November , 2000

Christina's Latin CD 'Mi Reflejo' Reviews


'Mi Reflejo' has garnered Christina some of her best reviews yet, with the L.A. Times claiming 'Aguilera's powerful voice and technical skill set her apart' while Time Magazine's critic noted 'we listen impressed as she finds new fires within.' The New York Post called 'Mi Reflejo' 'a major contender at next year's Latin Grammys ... no other artist has realized English to Spanish crossover dreams with this kind of grace.'

Vibe Magazine

In 1999, Spanish-speaking Latin pop stars like Ricky Martin, Marc Anthony, and Enrique Iglesias showed they could live la vida just as loca in English. Now, teen R&B diva Christina Aguilera flips the script back with her Spanish-language album, 'Mi Reflejo.' This isn't just another Boyz II Men en espanol. Aguilera exquisitely turns out her inner Ecuadorian and transcends her suburban Pittsburgh origins with remarkably authentic Latin feeling.

'Mi Reflejo' features the obligatory remakes of Aguilera hits like 'Come On Over,' 'I Turn To You,' and 'Genie In A Bottle,' but the songs seem to mature in the translation. The Spanish version of 'What A Girl Wants' becomes 'Una Mujer,' with Aguilera insisting, 'A woman wants to feel...happy.' With the help of heavyweight Latin pop producer Rudy Perez, Aguilera delivers the exhilarating flamenco ballad 'El Beso del Final' and commands a rousing salsa stomp, 'Cuando No Es Contigo.' In a brillant move designed to capture the sentimental Latino mainstream, she covers the classic ballad 'Contigo en la Distancia,' which is a little like Whitney Houston channeling a Spanglish Sinatra.

# Given exercise 1
In the 'Mi Reflejo' reviews, which Latin pop producer helped Aguilera on the album?
# Given exercise 2
Carry the 'Mi Reflejo' reviews on from their last sentence with a paragraph or two in the same style.
The material placed after this point comes from an unrelated source.

# Collected material
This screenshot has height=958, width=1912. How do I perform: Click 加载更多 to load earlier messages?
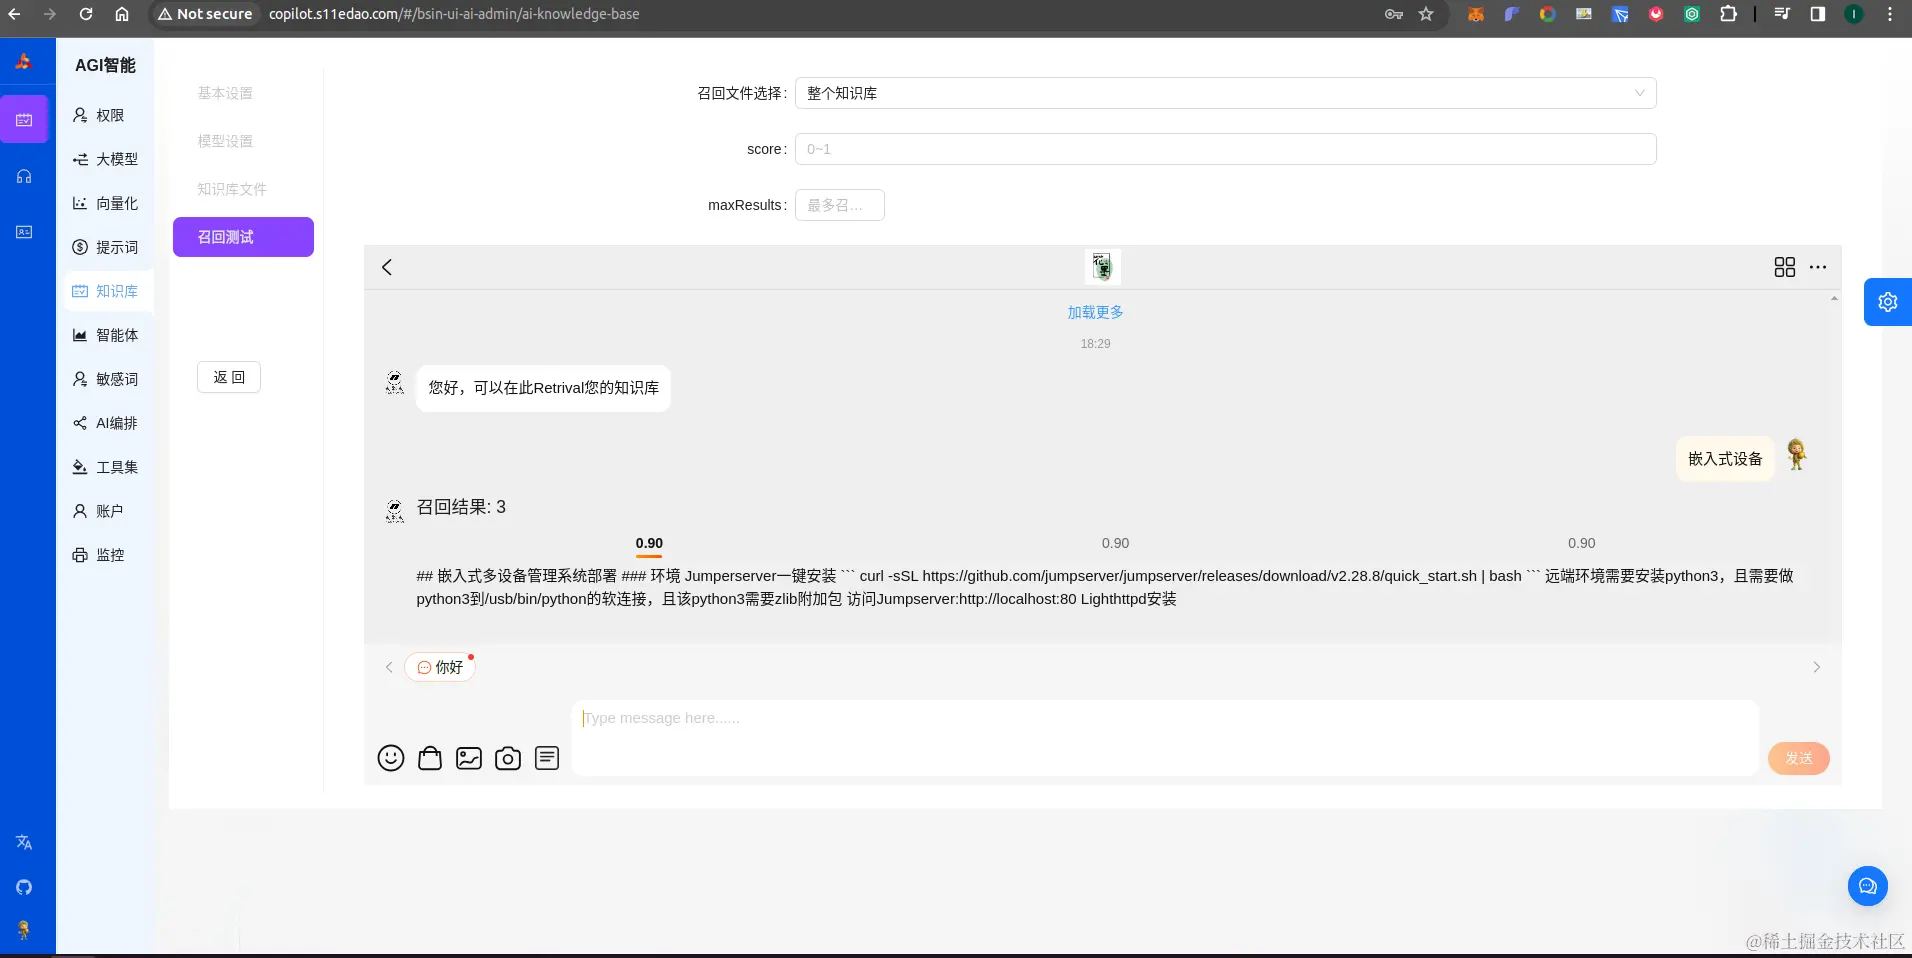coord(1094,311)
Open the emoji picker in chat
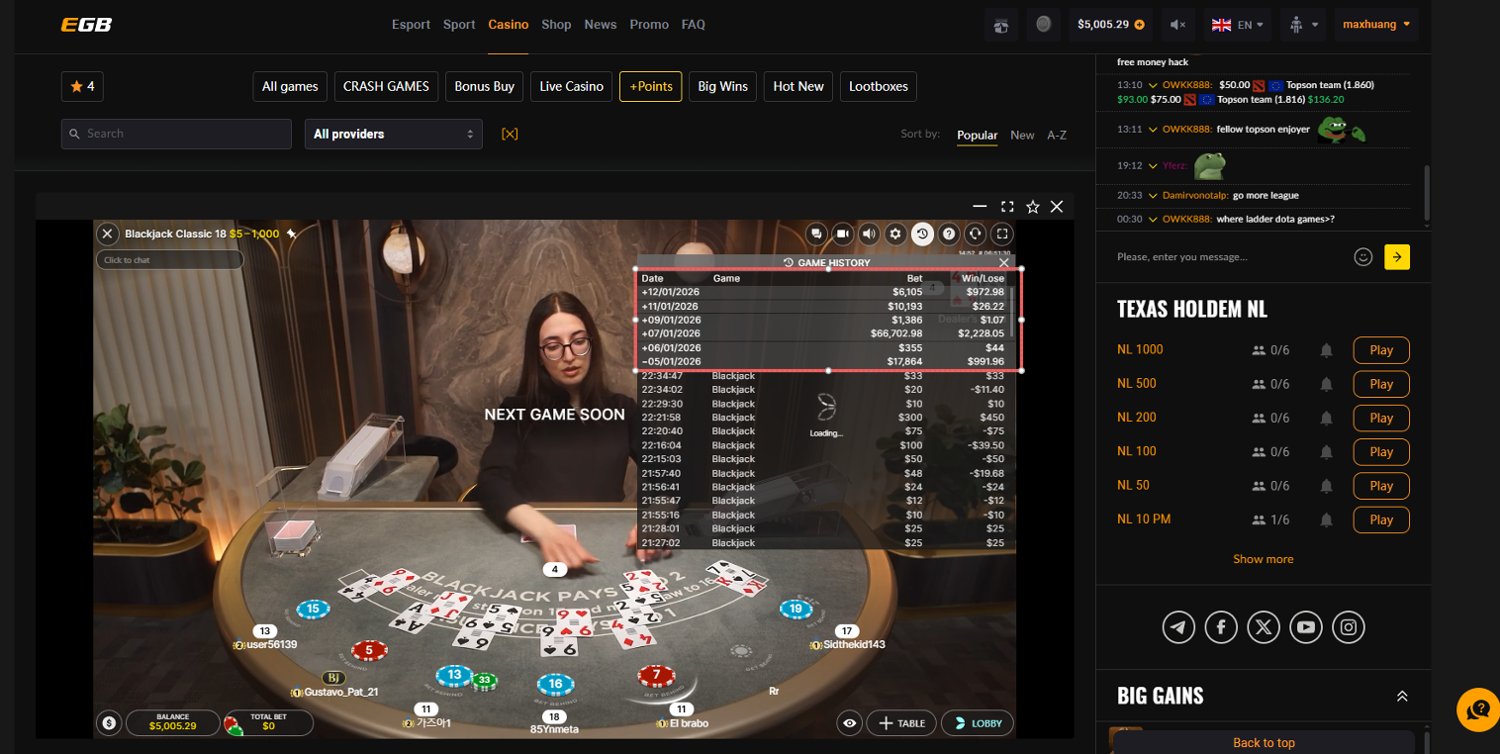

# Final result 1
Rudy Perez

# Final result 2
With 'Mi Reflejo,' Aguilera conquers the reverse crossover, making herself an instant star among Latin Americans looking northward for soulful inspiration.

New York Post

Christina Aguilera
'Mi Reflejo'

RCA Records 69323-24

Much to the delight of Grandma Aguilera, pretty young Christina acknowledges her Ecuadorian heritage with a spicy dance-floor friendly disc totally in Spanish. Considering Miss Aguilera doesn't speak the language, the recording is an impressive accomplishment. Ballads and even her peppy fan-faves like "Genie In a Bottle," "What A Girl Wants" and "Come On Over" ("Genio Atrapado," "Una Mujer" and "Ven Conmigo" respectively) translate flawlessly.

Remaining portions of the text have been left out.